Figure 1. Strategy to disrupt Agpat2 in mice. Agpat2^−/− mice have markedly reduced total hepatic AGPAT activity, complete lack of adipose tissue and abnormal energy metabolism.

(A) The map of the wild type allele is shown for exons 1–6 of Agpat2. The genomic sequence spanning a portion of the promoter and exons 1–4 were replaced with the neomycin-resistance cassette (NEO). Abbreviation: Herpes simplex virus thymidine kinase, HSC-TK

(B) Total AGPAT activity in the liver homogenates of the Agpat2^−/− mice revealed significantly reduced activity (10% of that measured in wild type mouse livers). Livers from 6 Agpat2^−/− mice and 6 wild type mice were studied.

(C) Magnetic resonance imaging of the male and female wild type and Agpat2^−/− mice. Coronal sections were obtained on the whole body mid-section for 3 males and 3 females Agpat2^−/− and 3 male and 3 female wild type mice. The wild type mice show adipose tissue in the subcutaneous and intra-abdominal regions as areas of increased signal intensity on T-1 weighted images. The Agpat2^−/− mice in contrast have no adipose tissue.

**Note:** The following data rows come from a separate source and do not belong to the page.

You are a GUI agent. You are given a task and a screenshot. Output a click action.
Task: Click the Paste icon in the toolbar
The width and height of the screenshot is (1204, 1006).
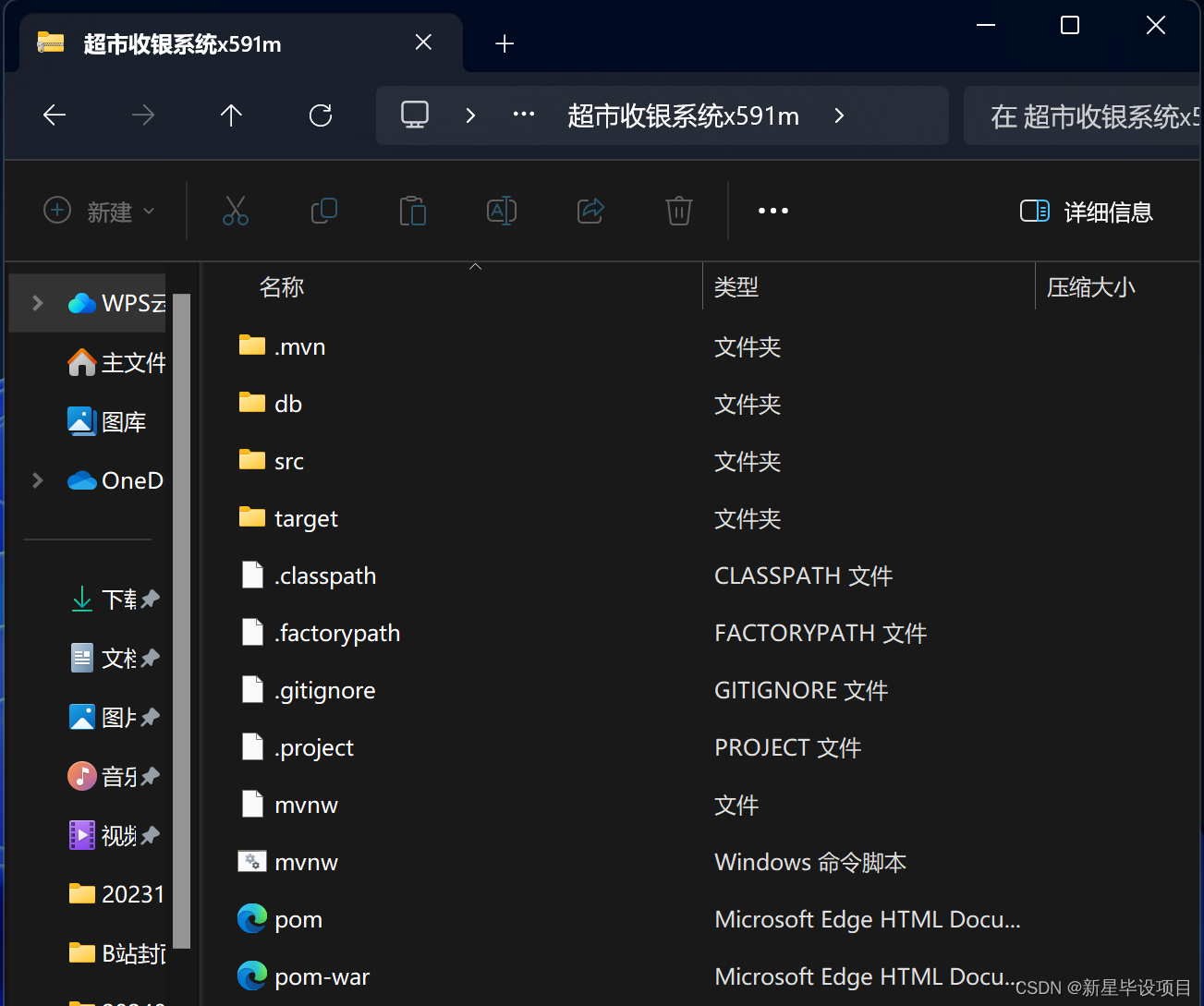[413, 211]
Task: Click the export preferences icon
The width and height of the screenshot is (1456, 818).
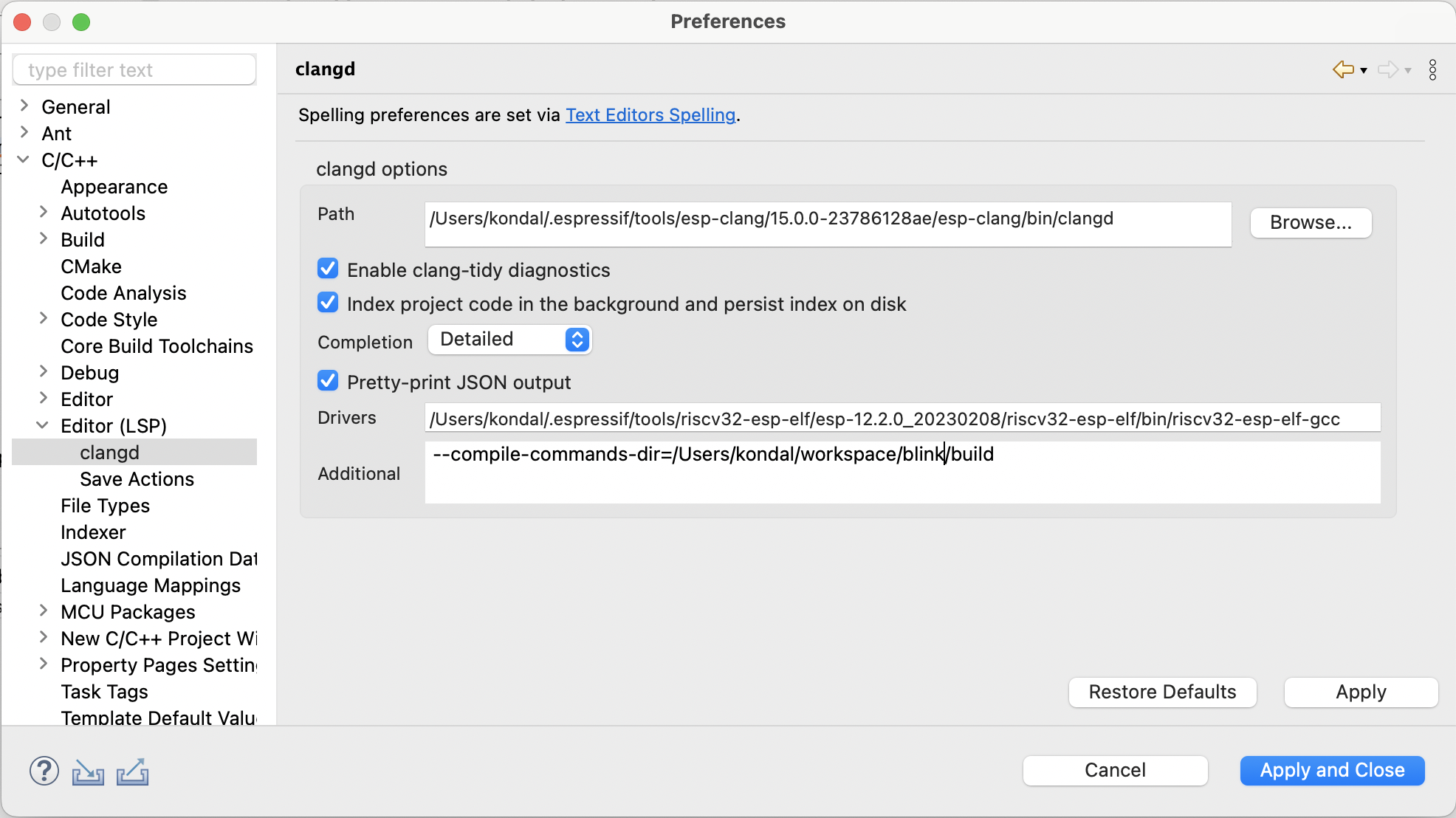Action: pos(133,772)
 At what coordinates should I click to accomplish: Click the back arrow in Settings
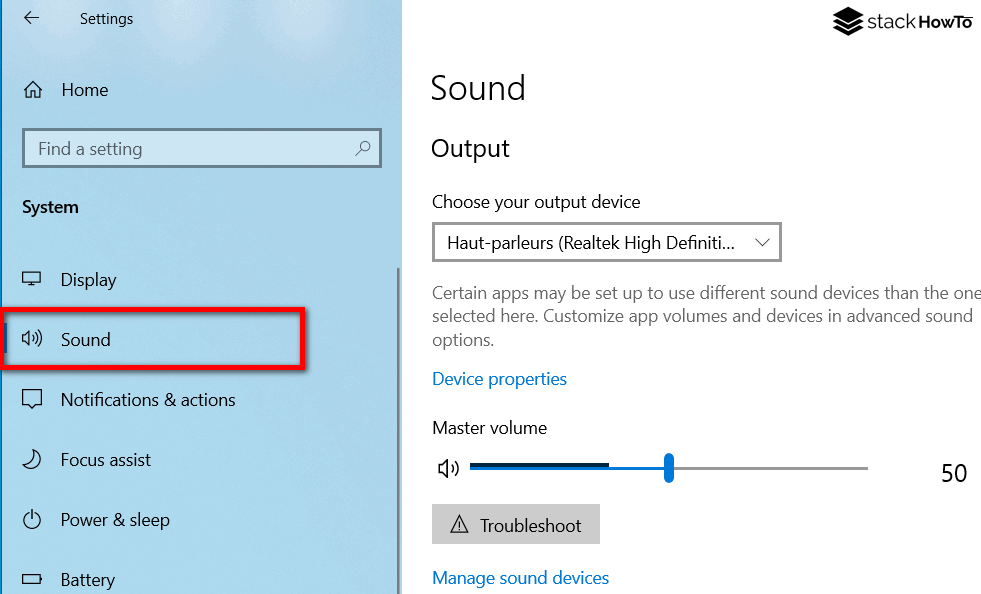coord(31,17)
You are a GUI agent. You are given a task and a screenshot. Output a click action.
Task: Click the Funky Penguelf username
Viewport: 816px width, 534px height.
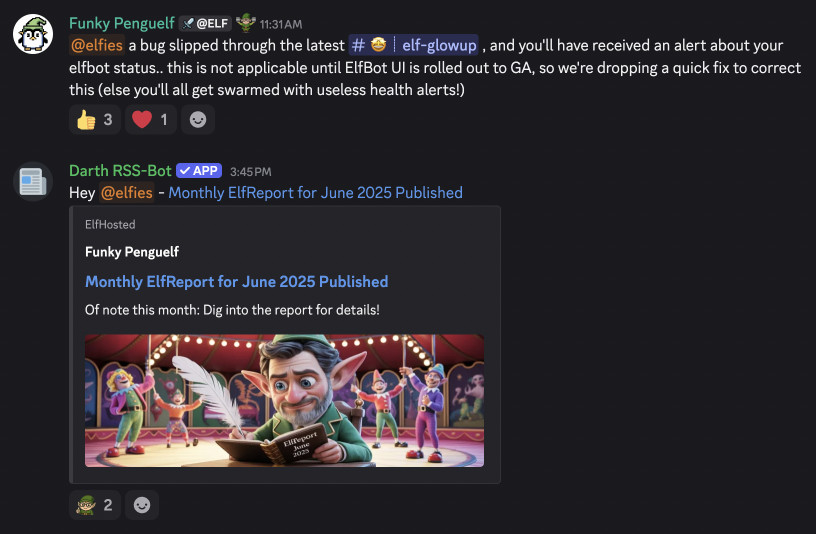coord(122,23)
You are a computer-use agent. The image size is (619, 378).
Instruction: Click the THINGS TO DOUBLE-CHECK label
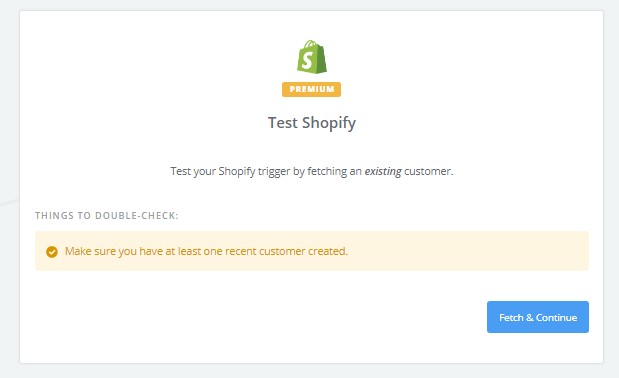tap(107, 215)
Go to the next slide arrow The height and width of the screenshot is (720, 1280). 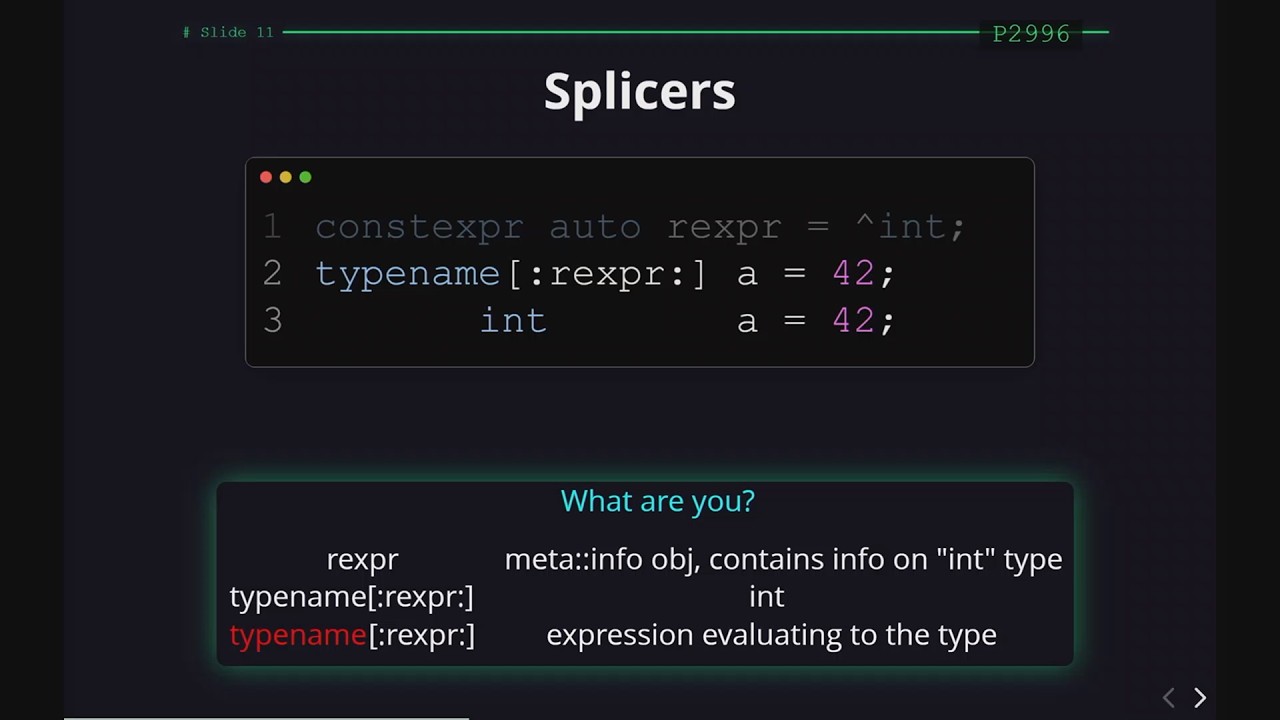pos(1200,698)
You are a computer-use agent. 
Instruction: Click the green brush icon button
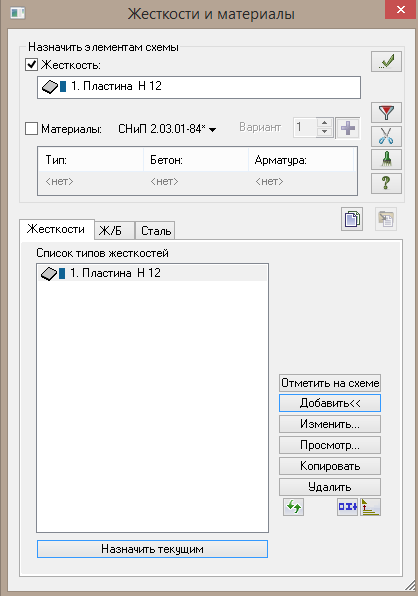pyautogui.click(x=386, y=160)
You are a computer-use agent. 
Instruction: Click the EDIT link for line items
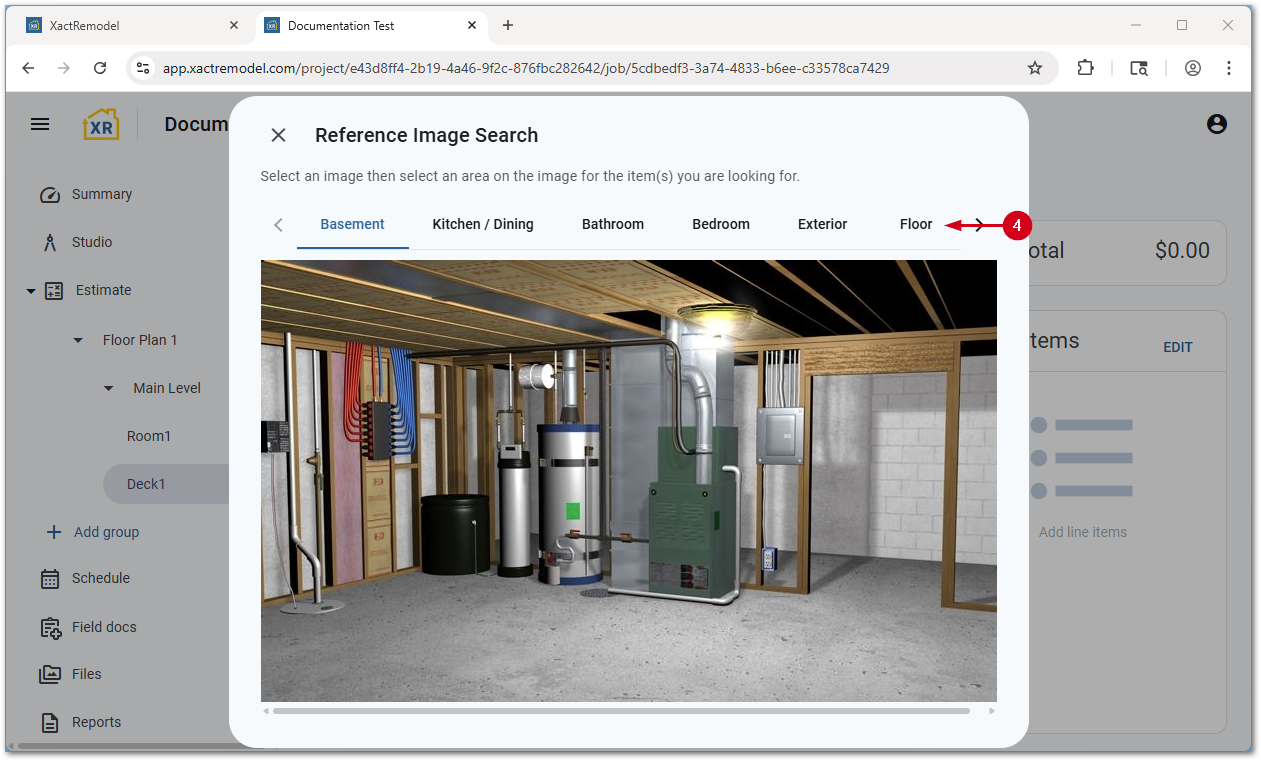(1178, 347)
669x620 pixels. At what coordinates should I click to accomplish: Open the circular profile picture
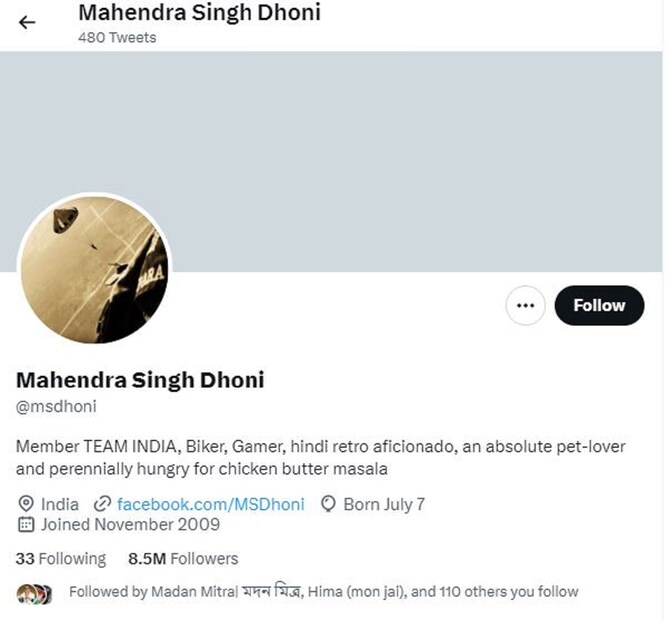pos(95,268)
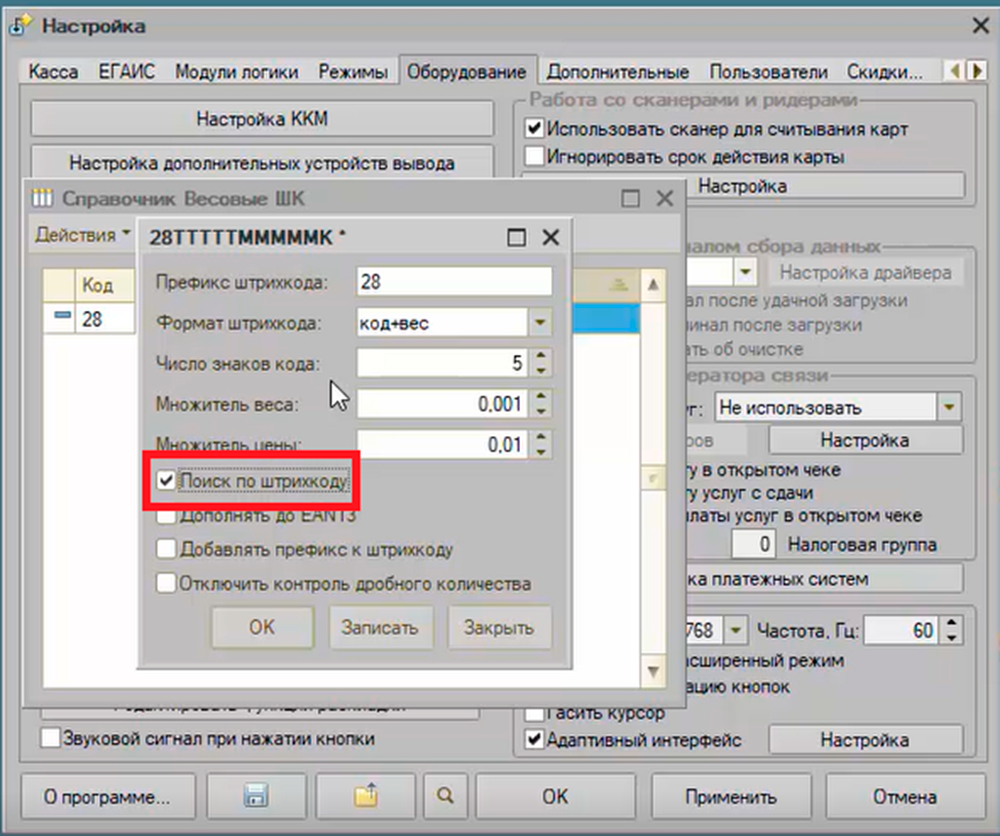Open the Не использовать dropdown list
Viewport: 1000px width, 836px height.
(x=948, y=408)
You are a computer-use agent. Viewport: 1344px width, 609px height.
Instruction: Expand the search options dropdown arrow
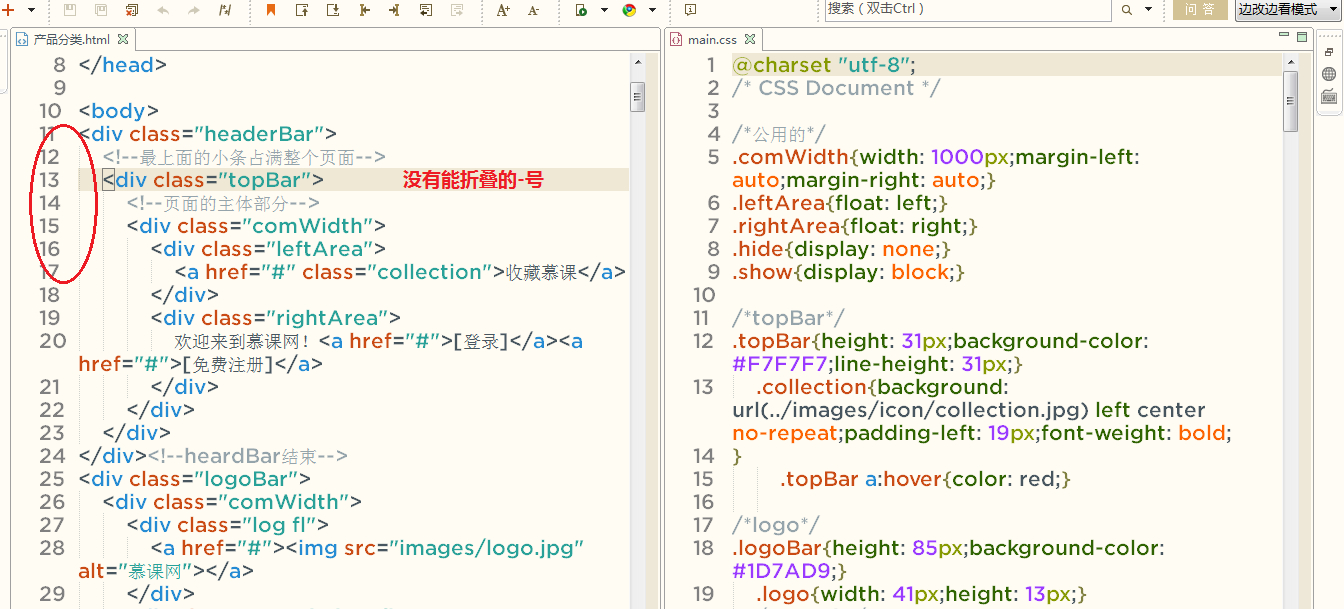click(x=1148, y=10)
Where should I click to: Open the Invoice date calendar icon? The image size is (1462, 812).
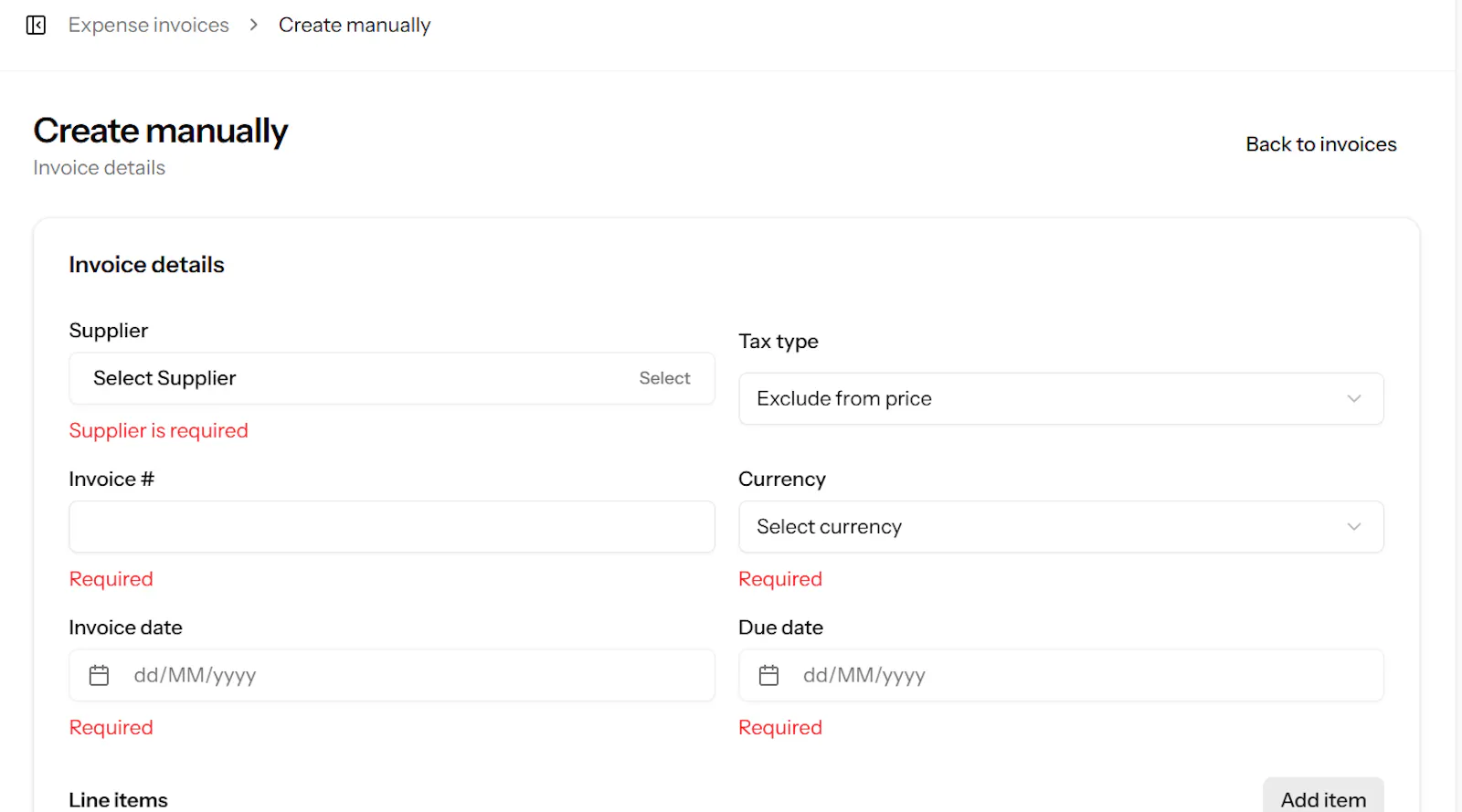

(D) energy intake, (E) water intake, (F) O₂ consumption (G) CO₂ production, (H) Respiratory Exchange Ratio (RER) and (I) RER time course in wild type (unfilled bars and hatched bars for the day and night data, respectively) and Agpat2^−/− mice (filled gray and black bars for the day and night data, respectively). The data are normalized to lean body mass, which was 5.7% greater in Agpat2^−/− mice. Bars represent the mean and the whiskers represent SEM. * indicates p<0.05 in the comparison between the two genotypes for the same period (day or night).